* _Dataset extract_
——————

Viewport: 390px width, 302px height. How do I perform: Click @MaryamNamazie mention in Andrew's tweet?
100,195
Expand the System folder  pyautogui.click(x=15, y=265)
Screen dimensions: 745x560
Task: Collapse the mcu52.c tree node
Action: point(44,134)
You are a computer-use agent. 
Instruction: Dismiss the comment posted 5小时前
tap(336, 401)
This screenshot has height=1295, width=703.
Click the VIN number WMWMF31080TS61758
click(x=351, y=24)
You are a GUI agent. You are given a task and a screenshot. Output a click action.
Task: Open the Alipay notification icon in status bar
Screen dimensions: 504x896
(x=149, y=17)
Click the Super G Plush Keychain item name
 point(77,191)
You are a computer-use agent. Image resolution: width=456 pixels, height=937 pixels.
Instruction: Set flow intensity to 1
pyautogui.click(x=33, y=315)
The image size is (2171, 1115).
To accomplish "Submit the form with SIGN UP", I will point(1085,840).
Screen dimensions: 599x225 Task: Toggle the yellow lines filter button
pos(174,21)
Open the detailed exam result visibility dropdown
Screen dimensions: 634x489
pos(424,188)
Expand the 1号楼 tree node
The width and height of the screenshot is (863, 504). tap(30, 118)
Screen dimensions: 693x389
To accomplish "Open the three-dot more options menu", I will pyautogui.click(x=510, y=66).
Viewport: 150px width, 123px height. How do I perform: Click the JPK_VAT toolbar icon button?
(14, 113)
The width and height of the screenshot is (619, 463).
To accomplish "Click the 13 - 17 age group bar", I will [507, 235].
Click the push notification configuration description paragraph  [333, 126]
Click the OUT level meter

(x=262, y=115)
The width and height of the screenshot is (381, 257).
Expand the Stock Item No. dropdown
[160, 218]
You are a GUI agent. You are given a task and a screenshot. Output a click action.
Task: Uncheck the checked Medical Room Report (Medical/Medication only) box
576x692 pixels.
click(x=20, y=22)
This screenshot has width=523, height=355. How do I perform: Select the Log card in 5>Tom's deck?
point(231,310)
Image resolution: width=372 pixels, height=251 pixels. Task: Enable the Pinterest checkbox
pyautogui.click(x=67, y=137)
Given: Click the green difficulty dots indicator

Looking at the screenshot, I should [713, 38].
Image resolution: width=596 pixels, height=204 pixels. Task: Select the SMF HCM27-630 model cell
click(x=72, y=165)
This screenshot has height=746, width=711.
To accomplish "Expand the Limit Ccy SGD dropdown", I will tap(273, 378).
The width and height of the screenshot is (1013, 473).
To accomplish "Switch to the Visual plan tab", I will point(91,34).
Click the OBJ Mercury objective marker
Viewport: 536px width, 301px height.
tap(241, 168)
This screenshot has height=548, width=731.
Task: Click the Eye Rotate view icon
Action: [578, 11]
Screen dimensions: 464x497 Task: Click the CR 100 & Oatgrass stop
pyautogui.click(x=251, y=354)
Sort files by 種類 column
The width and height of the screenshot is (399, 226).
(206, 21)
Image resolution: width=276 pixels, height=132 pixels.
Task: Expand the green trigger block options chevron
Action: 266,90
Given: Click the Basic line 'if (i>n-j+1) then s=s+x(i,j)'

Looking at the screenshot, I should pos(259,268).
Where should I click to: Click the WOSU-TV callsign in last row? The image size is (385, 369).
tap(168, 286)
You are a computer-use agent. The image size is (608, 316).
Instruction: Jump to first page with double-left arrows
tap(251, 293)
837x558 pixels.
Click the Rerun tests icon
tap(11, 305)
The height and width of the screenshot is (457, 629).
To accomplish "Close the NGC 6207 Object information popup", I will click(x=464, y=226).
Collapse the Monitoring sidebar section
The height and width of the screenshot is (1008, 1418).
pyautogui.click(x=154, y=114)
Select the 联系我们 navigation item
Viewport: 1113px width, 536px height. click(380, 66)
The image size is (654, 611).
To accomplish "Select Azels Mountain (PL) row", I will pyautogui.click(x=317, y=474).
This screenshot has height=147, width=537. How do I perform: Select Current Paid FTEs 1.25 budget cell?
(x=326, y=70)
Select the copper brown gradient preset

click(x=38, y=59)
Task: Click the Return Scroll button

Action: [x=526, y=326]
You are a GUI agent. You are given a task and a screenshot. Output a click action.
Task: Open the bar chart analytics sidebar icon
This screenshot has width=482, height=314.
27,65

——————

* _Description of the task_
Take the stretch of lines above from the one containing "The width and height of the screenshot is (619, 463)." through the one containing "Sort files by 種類 column" and repeat it exactly, adding no other line.

* _Problem solution_
The width and height of the screenshot is (619, 463).
To accomplish "Click the 13 - 17 age group bar", I will [507, 235].
Click the push notification configuration description paragraph  [333, 126]
Click the OUT level meter

(x=262, y=115)
The width and height of the screenshot is (381, 257).
Expand the Stock Item No. dropdown
[160, 218]
You are a GUI agent. You are given a task and a screenshot. Output a click action.
Task: Uncheck the checked Medical Room Report (Medical/Medication only) box
576x692 pixels.
click(x=20, y=22)
This screenshot has width=523, height=355. How do I perform: Select the Log card in 5>Tom's deck?
point(231,310)
Image resolution: width=372 pixels, height=251 pixels. Task: Enable the Pinterest checkbox
pyautogui.click(x=67, y=137)
Given: Click the green difficulty dots indicator

Looking at the screenshot, I should [713, 38].
Image resolution: width=596 pixels, height=204 pixels. Task: Select the SMF HCM27-630 model cell
click(x=72, y=165)
This screenshot has height=746, width=711.
To accomplish "Expand the Limit Ccy SGD dropdown", I will tap(273, 378).
The width and height of the screenshot is (1013, 473).
To accomplish "Switch to the Visual plan tab", I will point(91,34).
Click the OBJ Mercury objective marker
Viewport: 536px width, 301px height.
tap(241, 168)
This screenshot has height=548, width=731.
Task: Click the Eye Rotate view icon
Action: [578, 11]
Screen dimensions: 464x497 Task: Click the CR 100 & Oatgrass stop
pyautogui.click(x=251, y=354)
Sort files by 種類 column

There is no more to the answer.